The Washington Post isn’t reporting that this is why Long was fired, but it does suggest this may have been a contributing factor.
The White House pushed back on the reporting, saying everyone has been in lock step the entire time and any reporting to the contrary is absurd.
Here’s more on the reporting:
The Internal Revenue Service clashed with the White House over using tax data to help locate suspected undocumented immigrants hours before Trump administration officials forced IRS Commissioner Billy Long from his post Friday, according to two people familiar with the situation.
The Department of Homeland Security sent the IRS a list Thursday of 40,000 names of people DHS officials thought were in the country illegally and asked the IRS to use confidential taxpayer data to verify their addresses, said the people, who spoke on the condition of anonymity for fear of reprisals.
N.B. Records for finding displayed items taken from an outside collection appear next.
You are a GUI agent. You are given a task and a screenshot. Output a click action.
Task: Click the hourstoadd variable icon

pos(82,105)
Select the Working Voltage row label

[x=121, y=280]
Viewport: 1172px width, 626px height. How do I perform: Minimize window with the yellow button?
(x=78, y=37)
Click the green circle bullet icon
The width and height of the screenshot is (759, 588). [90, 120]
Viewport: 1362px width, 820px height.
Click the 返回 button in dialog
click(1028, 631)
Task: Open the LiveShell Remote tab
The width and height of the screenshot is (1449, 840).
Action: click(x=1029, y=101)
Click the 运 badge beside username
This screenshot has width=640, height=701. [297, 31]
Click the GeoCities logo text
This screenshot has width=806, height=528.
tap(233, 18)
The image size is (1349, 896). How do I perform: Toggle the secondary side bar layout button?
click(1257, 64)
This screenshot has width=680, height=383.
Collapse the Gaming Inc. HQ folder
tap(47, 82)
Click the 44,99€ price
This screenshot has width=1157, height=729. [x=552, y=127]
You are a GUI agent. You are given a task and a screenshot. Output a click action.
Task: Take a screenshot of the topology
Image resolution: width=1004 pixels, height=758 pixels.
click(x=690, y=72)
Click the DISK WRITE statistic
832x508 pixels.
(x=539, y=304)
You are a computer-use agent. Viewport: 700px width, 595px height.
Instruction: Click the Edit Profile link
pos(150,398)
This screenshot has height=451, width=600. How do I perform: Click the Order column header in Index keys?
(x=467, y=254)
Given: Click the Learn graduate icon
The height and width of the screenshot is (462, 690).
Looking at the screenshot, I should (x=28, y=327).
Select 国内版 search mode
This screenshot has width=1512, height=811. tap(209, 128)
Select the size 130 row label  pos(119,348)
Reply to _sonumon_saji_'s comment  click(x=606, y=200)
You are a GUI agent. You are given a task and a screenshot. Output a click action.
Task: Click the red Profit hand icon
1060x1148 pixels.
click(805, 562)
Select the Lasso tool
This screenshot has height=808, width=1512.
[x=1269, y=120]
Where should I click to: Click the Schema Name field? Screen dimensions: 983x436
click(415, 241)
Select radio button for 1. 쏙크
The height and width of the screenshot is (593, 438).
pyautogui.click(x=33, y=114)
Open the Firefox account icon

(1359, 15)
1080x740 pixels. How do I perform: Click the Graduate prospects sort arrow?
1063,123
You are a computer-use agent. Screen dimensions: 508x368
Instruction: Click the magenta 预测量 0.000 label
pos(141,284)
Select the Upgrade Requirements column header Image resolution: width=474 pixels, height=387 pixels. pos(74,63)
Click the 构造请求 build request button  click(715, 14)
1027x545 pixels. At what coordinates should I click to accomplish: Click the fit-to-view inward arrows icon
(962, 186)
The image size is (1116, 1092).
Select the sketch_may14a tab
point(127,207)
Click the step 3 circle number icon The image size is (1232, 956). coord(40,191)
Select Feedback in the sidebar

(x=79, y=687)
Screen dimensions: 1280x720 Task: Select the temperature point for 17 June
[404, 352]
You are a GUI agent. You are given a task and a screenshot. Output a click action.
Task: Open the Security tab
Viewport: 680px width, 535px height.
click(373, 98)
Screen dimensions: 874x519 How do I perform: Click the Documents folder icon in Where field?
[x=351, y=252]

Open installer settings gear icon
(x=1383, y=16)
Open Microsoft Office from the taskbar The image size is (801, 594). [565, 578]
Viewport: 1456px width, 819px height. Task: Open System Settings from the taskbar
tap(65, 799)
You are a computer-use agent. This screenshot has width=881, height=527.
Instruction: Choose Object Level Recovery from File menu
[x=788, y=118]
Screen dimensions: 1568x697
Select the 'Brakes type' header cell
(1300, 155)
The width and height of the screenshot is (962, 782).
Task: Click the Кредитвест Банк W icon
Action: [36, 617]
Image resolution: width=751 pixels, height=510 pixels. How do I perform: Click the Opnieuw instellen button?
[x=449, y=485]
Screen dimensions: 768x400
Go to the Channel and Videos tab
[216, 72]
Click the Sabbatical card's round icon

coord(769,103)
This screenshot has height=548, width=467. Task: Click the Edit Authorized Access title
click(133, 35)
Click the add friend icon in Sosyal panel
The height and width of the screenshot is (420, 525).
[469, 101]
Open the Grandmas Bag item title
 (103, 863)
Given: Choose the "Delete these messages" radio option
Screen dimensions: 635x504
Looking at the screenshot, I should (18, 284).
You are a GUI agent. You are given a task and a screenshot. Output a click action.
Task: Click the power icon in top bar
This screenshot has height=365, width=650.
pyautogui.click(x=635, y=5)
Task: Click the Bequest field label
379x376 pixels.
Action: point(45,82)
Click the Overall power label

The Treasury Department, the parent agency of the IRS, and DHS agreed to an arrangement in April to facilitate such data sharing — over the objections of the tax service’s privacy lawyers.
On Friday, though, the IRS responded that it was able to verify fewer than 3 percent of the names immigration enforcement officials submitted, the people said.
The names the agency could match were mainly the individuals for whom DHS provided an individual taxpayer identification number. An ITIN is an IRS-specific ID that immigrants often use in place of a Social Security number on a tax filing. Undocumented immigrants pay tens of billions of dollars in taxes each year, which the ITINs help facilitate.
White House officials requested additional information on the taxpayers the IRS identified, the people said — specifically, if any of them had claimed the earned income tax credit, which can reduce the tax bill for some low-income filers. The IRS declined to provide that information, citing taxpayer privacy rights.
Long had previously told agency executives that his agency would not furnish confidential taxpayer information outside of the confines of the IRS’s agreement with DHS, the people said.
Still, the people did not know if tension over the IRS’s role in President Donald Trump’s mass deportation drive contributed to Long’s departure from the IRS.
“The Trump administration is working in lockstep to eliminate information silos and to prevent illegal aliens from taking advantage of benefits meant for hardworking American taxpayers,” White House spokeswoman Abigail Jackson said in a statement.
“Any absurd assertion other than everyone being aligned on the mission is simply false and totally fake news,” she added after this story was published.
DHS said in a statement that the agreement with the IRS “outlines a process to ensure that sensitive taxpayer information is protected, while allowing law enforcement to effectively pursue criminal violations.”